Il popolo di Gesù è il popolo della vita e per la vita. È un popolo di mandati, chiamati ad informare la cultura dei germi della verità evangelica. La nuova cultura della vita umana auspicata nella “Evangelium Vitae” di Papa Giovanni Paolo II.

Il documento che da numerose settimane stiamo approfondendo è un grandioso inno alla vita e alla sua promozione e difesa. È soprattutto una provocazione rivolta all’intera comunità umana e agli uomini di fede chiamati a informare la cultura con la quale interagiscono, e di cui sono portatori spesso inconsapevoli, di principi e valori ispirati alla comune responsabilità verso la persona e il suo inestimabile valore. «Siamo il popolo della vita», così si esprime Papa Giovanni Paolo II nell’ultimo capitolo dell’importante Enciclica del 1995.

«Siamo un popolo di mandati», così prosegue sviluppando l’idea dell’imperativa necessità di coniugare fede e vita, passando per la cultura. È su questo piano che ha senso l’indicazione più impegnativa, l’essere “per” e non solo “della vita”, rimanda ad un agire sostenuto da un essere, ad un fare ispirato dallo spirito, ad un piano concreto mai scisso dall’autentica elevazione morale che trova la sua massima espressione nel rapporto e nell’informarsi allo Spirito di Dio.

“Essere per la vita” è il concetto che con semplicità emerge dalla lettura appassionata ma non superficiale di questo quarto capitolo dell’Enciclica, una prospettiva contrapposta alla cultura della morte, dell’edonismo, della continua ricerca di conferme per il proprio narcisismo. Essere per la vita chiama in causa la vita degli altri prima ancora di quella personale, per questo è un modo di essere che vuole davvero prima di tutto “Essere”, non apparire, è a favore del confronto, pronto a cogliere i germi di verità che risiedono nella coscienza dell’altro. Tutto il contrario dell’apparire, della reiterata e irrefrenabile volontà dell’eliminazione dell’altro, quasi si mettesse in atto una sorta di coazione a ripetere che porta alla tranquillità e alla pace del proprio “essere”.

Per quanto confrontarsi con la morte renda la vita più autentica, per richiamare qualche tema caro alla filosofia dell’Esistenzialismo, ancora di più è autentica la vita che pone di fronte a se stessa il autore, Colui che gratuitamente la dona all’intero universo e prima di tutto all’uomo. “Essere per” viene declinato secondo la duplice prospettiva della responsabilità prima di quella del vanto.

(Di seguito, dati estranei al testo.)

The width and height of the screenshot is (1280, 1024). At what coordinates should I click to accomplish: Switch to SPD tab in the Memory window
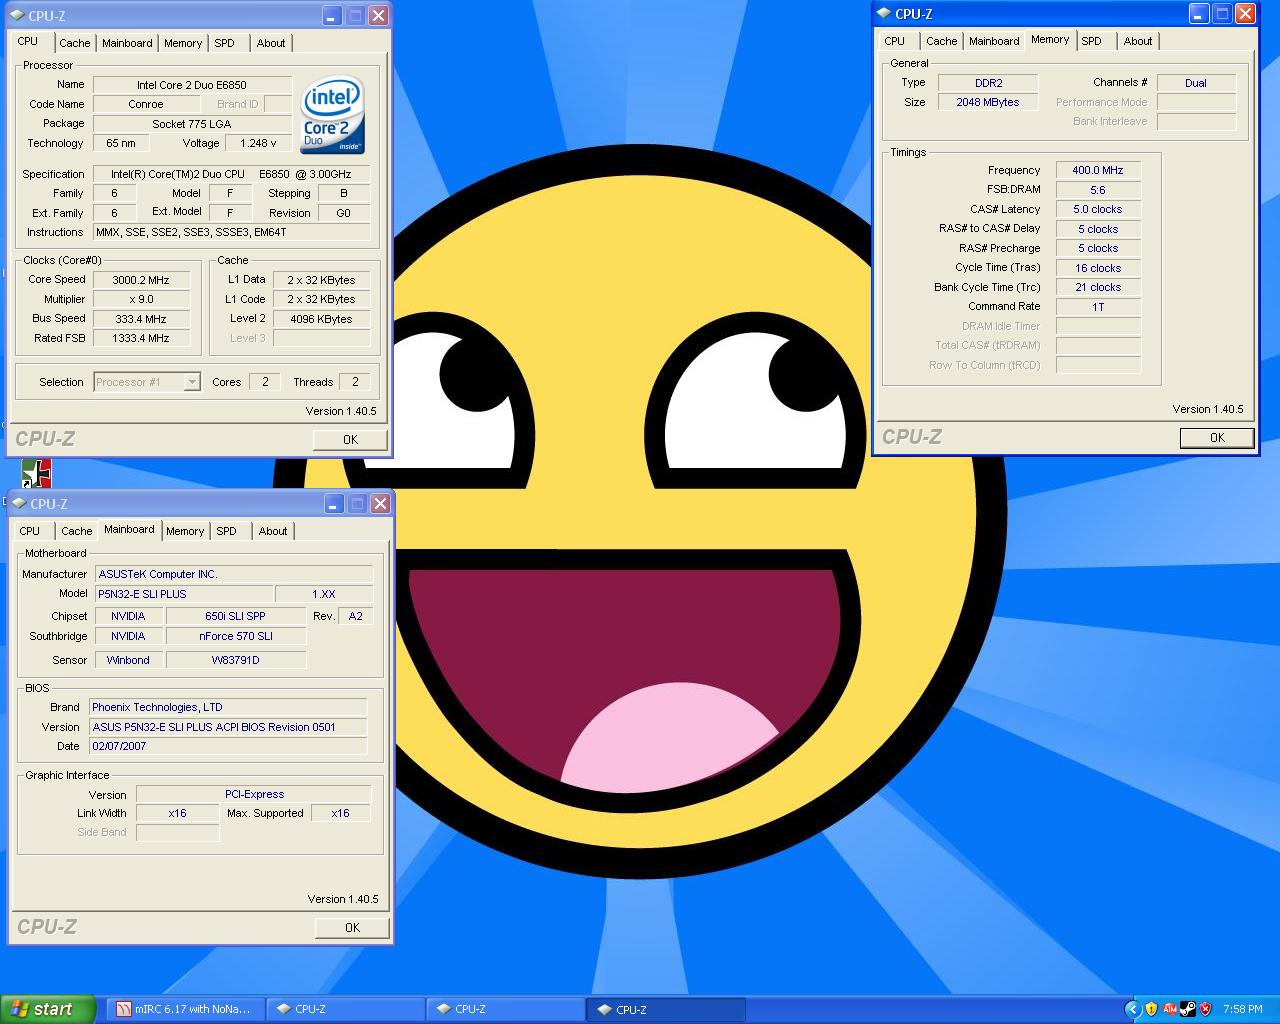click(x=1091, y=41)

Così il Pontefice: «(…) essere al servizio della vita non è per noi un vanto, ma un dovere, che nasce dalla coscienza di essere “il popolo che Dio si è acquistato perché proclami le sue opere meravigliose” (1 Pt 2, 9). (…) l’impegno a servizio della vita grava su tutti e su ciascuno. È una responsabilità propriamente “ecclesiale”, che esige l’azione concertata e generosa di tutti i membri e di tutte le articolazioni della comunità cristiana. Il compito comunitario però non elimina né diminuisce la responsabilità della singola persona, alla quale è rivolto il comando del Signore a “ farsi prossimo” di ogni uomo: “Và e anche tu fà lo stesso”» (Lc 10, 37).

Il tema della vita è indissolubilmente legato alla figura di Gesù. Egli è il Verbo della vita, è via, verità e vita, in Lui la vita si è resa visibile nella sua forma completa, per mezzo di Lui «(…) anche la vita terrena di ciascuno acquista il suo senso pieno» (n. .80). Il mandato si esprime in tanti modi ma prima di tutto è necessario esplicarlo nelle «pieghe più recondite dell’intera società», all’insegna del valore sacro e inviolabile della vita per il quale diventa aberrante e inaccettabile l’aborto procurato e l’eutanasia. La vita di ciascuno trova il suo senso nell’amore ricevuto e donato, non a caso ogni uomo trova il senso della sua vita nell’ambito del rapporto con il Creatore, rapporto d’amore. «In questo amore anche la sofferenza e la morte hanno un senso e, pur permanendo il mistero che le avvolge, possono diventare eventi di salvezza» (n. 81).